## WHAT YOU HAVE TO DO
Once you have read the records below, write them all out exactly as given.

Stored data

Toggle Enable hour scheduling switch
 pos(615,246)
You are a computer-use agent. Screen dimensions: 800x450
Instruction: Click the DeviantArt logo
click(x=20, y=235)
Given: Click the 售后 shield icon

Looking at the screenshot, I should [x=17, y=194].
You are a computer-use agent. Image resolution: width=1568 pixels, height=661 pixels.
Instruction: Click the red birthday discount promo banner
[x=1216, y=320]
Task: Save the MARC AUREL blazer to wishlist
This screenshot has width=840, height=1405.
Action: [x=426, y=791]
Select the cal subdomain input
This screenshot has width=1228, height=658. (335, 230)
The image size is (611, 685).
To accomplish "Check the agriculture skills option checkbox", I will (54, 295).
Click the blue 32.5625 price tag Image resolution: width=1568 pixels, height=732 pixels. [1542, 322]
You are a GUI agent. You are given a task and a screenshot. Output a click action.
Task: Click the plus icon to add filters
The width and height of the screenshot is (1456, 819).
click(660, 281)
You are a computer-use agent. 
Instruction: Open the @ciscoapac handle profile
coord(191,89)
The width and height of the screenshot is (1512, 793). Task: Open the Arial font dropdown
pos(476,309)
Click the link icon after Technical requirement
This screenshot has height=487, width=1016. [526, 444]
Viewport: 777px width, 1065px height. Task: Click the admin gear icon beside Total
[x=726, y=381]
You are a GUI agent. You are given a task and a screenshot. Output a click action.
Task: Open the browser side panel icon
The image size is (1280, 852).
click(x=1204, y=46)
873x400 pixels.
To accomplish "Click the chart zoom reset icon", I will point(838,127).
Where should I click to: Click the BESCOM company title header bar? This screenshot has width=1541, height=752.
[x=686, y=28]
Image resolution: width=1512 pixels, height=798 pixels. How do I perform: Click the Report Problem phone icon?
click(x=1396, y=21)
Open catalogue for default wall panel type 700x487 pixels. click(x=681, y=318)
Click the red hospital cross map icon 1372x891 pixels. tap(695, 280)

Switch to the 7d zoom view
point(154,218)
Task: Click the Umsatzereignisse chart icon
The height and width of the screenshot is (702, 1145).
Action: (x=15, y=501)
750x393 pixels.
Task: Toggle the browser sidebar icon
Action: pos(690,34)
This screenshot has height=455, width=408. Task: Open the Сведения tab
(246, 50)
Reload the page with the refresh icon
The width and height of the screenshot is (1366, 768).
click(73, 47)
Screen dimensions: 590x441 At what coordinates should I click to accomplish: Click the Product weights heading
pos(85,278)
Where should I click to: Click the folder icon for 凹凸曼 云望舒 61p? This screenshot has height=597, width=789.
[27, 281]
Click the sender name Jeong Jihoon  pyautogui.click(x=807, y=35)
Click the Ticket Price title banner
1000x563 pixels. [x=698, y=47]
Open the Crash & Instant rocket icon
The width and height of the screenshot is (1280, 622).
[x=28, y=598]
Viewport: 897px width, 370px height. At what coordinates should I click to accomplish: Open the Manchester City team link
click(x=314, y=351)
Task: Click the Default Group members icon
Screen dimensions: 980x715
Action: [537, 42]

## SOLUTION TO THE PROBLEM
Toggle Enable hour scheduling switch
 pos(615,246)
You are a computer-use agent. Screen dimensions: 800x450
Instruction: Click the DeviantArt logo
click(x=20, y=235)
Given: Click the 售后 shield icon

Looking at the screenshot, I should [x=17, y=194].
You are a computer-use agent. Image resolution: width=1568 pixels, height=661 pixels.
Instruction: Click the red birthday discount promo banner
[x=1216, y=320]
Task: Save the MARC AUREL blazer to wishlist
This screenshot has width=840, height=1405.
Action: [x=426, y=791]
Select the cal subdomain input
This screenshot has width=1228, height=658. (335, 230)
The image size is (611, 685).
To accomplish "Check the agriculture skills option checkbox", I will (54, 295).
Click the blue 32.5625 price tag Image resolution: width=1568 pixels, height=732 pixels. [1542, 322]
You are a GUI agent. You are given a task and a screenshot. Output a click action.
Task: Click the plus icon to add filters
The width and height of the screenshot is (1456, 819).
click(660, 281)
You are a computer-use agent. 
Instruction: Open the @ciscoapac handle profile
coord(191,89)
The width and height of the screenshot is (1512, 793). Task: Open the Arial font dropdown
pos(476,309)
Click the link icon after Technical requirement
This screenshot has height=487, width=1016. [526, 444]
Viewport: 777px width, 1065px height. Task: Click the admin gear icon beside Total
[x=726, y=381]
You are a GUI agent. You are given a task and a screenshot. Output a click action.
Task: Open the browser side panel icon
The image size is (1280, 852).
click(x=1204, y=46)
873x400 pixels.
To accomplish "Click the chart zoom reset icon", I will point(838,127).
Where should I click to: Click the BESCOM company title header bar? This screenshot has width=1541, height=752.
[x=686, y=28]
Image resolution: width=1512 pixels, height=798 pixels. How do I perform: Click the Report Problem phone icon?
click(x=1396, y=21)
Open catalogue for default wall panel type 700x487 pixels. click(x=681, y=318)
Click the red hospital cross map icon 1372x891 pixels. tap(695, 280)

Switch to the 7d zoom view
point(154,218)
Task: Click the Umsatzereignisse chart icon
The height and width of the screenshot is (702, 1145).
Action: (x=15, y=501)
750x393 pixels.
Task: Toggle the browser sidebar icon
Action: pos(690,34)
This screenshot has height=455, width=408. Task: Open the Сведения tab
(246, 50)
Reload the page with the refresh icon
The width and height of the screenshot is (1366, 768).
click(73, 47)
Screen dimensions: 590x441 At what coordinates should I click to accomplish: Click the Product weights heading
pos(85,278)
Where should I click to: Click the folder icon for 凹凸曼 云望舒 61p? This screenshot has height=597, width=789.
[27, 281]
Click the sender name Jeong Jihoon  pyautogui.click(x=807, y=35)
Click the Ticket Price title banner
1000x563 pixels. [x=698, y=47]
Open the Crash & Instant rocket icon
The width and height of the screenshot is (1280, 622).
[x=28, y=598]
Viewport: 897px width, 370px height. At what coordinates should I click to accomplish: Open the Manchester City team link
click(x=314, y=351)
Task: Click the Default Group members icon
Screen dimensions: 980x715
Action: [537, 42]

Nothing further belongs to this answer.